The letters begin when Hanff, unable to find good quality hardback editions of her favourite books in New York, responds to an advert placed by Marks & Co. With characteristic contrariness she always pays by cash, in dollars, using an English neighbour to perform currency conversions. Over the years she amasses quite a collection, from Greek and Roman texts to English diarists to Jane Austen (one of her few sojourns into fiction).

As a booklover one of the great attractions of this volume is the taste and knowledgeableness regarding the books discussed. Hanff is quick to spot a poor translation or an incomplete “abridged” work but she also raves unreservedly about the beauty of certain books – the material, the binding, the gilding, the illustrations. Her enthusiasm is a real delight and it’s easy to see why so many of the bookshop’s employees (and their relatives) muscled in on the letter-writing.

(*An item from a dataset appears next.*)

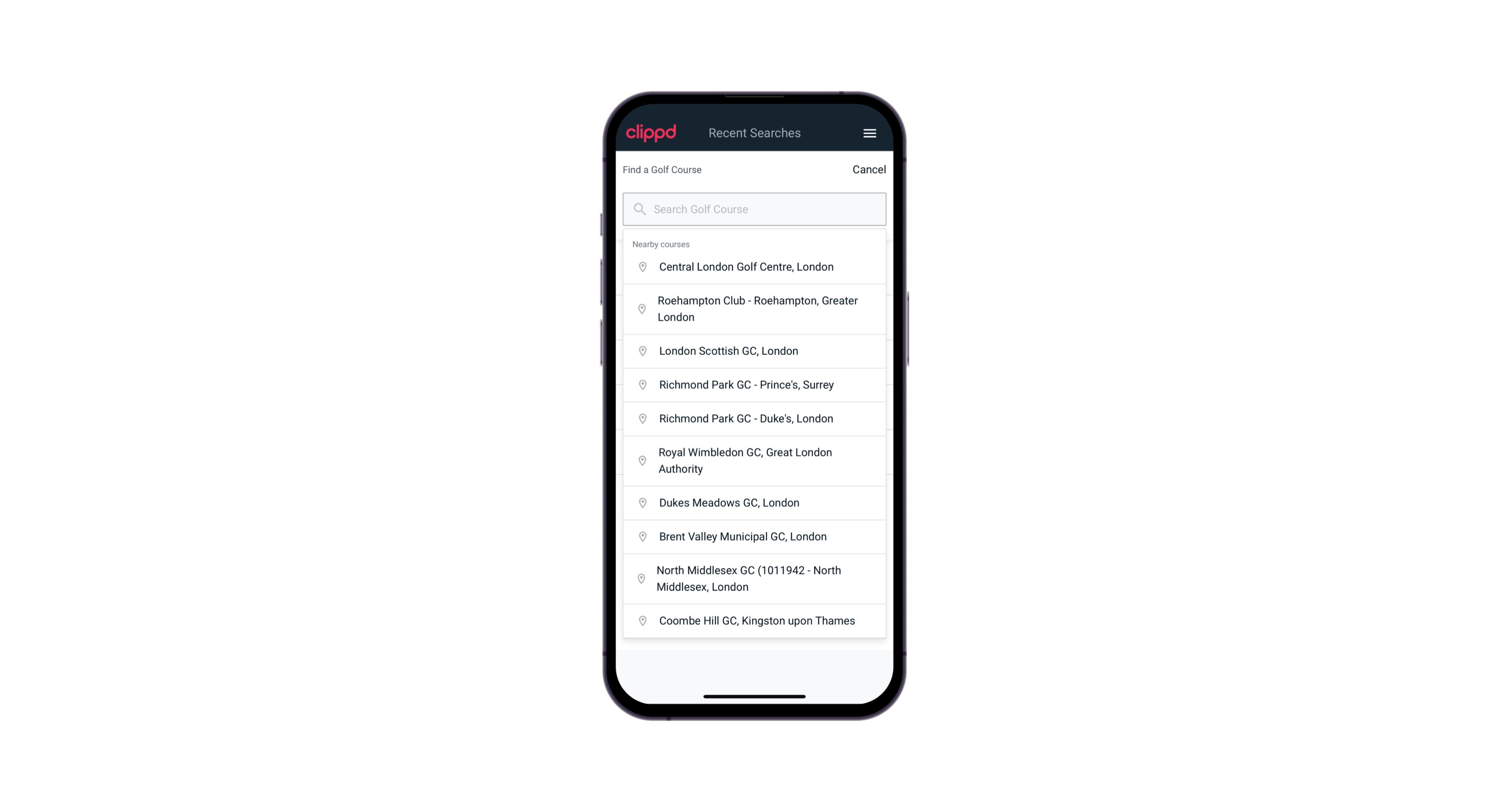Viewport: 1510px width, 812px height.
Task: Tap Recent Searches header label
Action: point(754,133)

One thing I found a little jolting was that the edition that I read also included Hanff’s next book The Duchess of Bloomsbury Street as a sort of epilogue. This is Hanff’s diaries from her 1971 visit to London, when she finally got to see the bookshop (by then closed down and empty – in fact, Hanff takes the letters that had made up the shop sign home as a memento) and meet many of her correspondents and fans of the book. It’s certainly interesting and fills in some of the blanks that the letters don’t cover, but the delicate beauty of 84 Charing Cross Road just isn’t present and the magic of the first half of the volume is quickly lost.

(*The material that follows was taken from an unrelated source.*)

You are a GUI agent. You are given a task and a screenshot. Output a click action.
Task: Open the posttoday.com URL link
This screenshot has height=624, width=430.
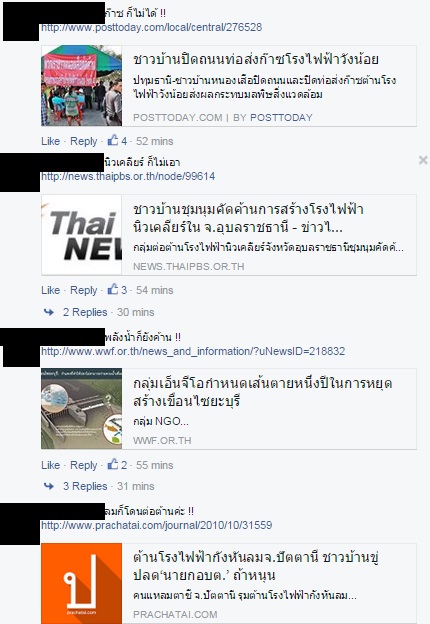tap(152, 27)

The title stems from Hanff’s perception that she is being treated like a duchess, a status that she does not feel that she deserves. 84 Charing Cross Road was a slow-burner and did not top any bestseller charts; Hanff was only able to afford the trip thanks to advance money from Andre Deutsch for the UK publication and paid interviews conducted during the visit (that said, all her shopping appears to be conducted at Harrods and Selfridge’s, so she’s not that skint). The later stage, TV and film adaptations will no doubt have relieved Hanff’s situation somewhat.

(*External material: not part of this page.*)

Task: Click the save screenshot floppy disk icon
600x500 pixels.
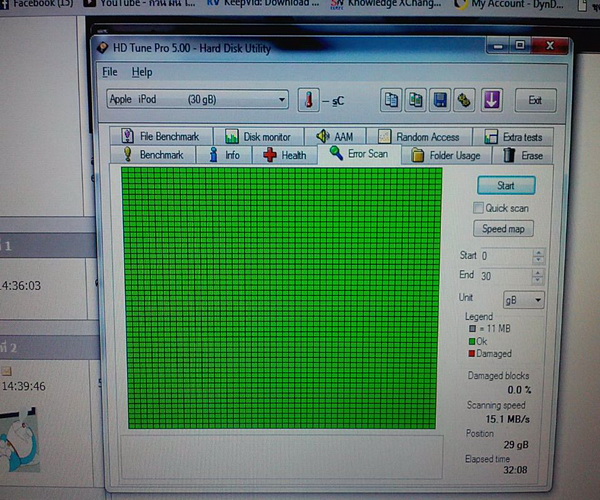Action: coord(439,100)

My thanks again to The Girl for alerting me to the existence of this book. It absolutely deserves its status as a cult classic for bookworms.

First published 1971.

84 Charing Cross Road

Incidentally, for anyone who falls in love with this book and wants to go on a pilgrimage to the site of Marks & Co, be warned that its disappointingly non-bookish current tenant is Pizza Hut. But it’s still a beautiful building. Click on the photo above for a bigger view. Thanks to Liz of Eliza Does Very Little for posting about this so that I was forewarned.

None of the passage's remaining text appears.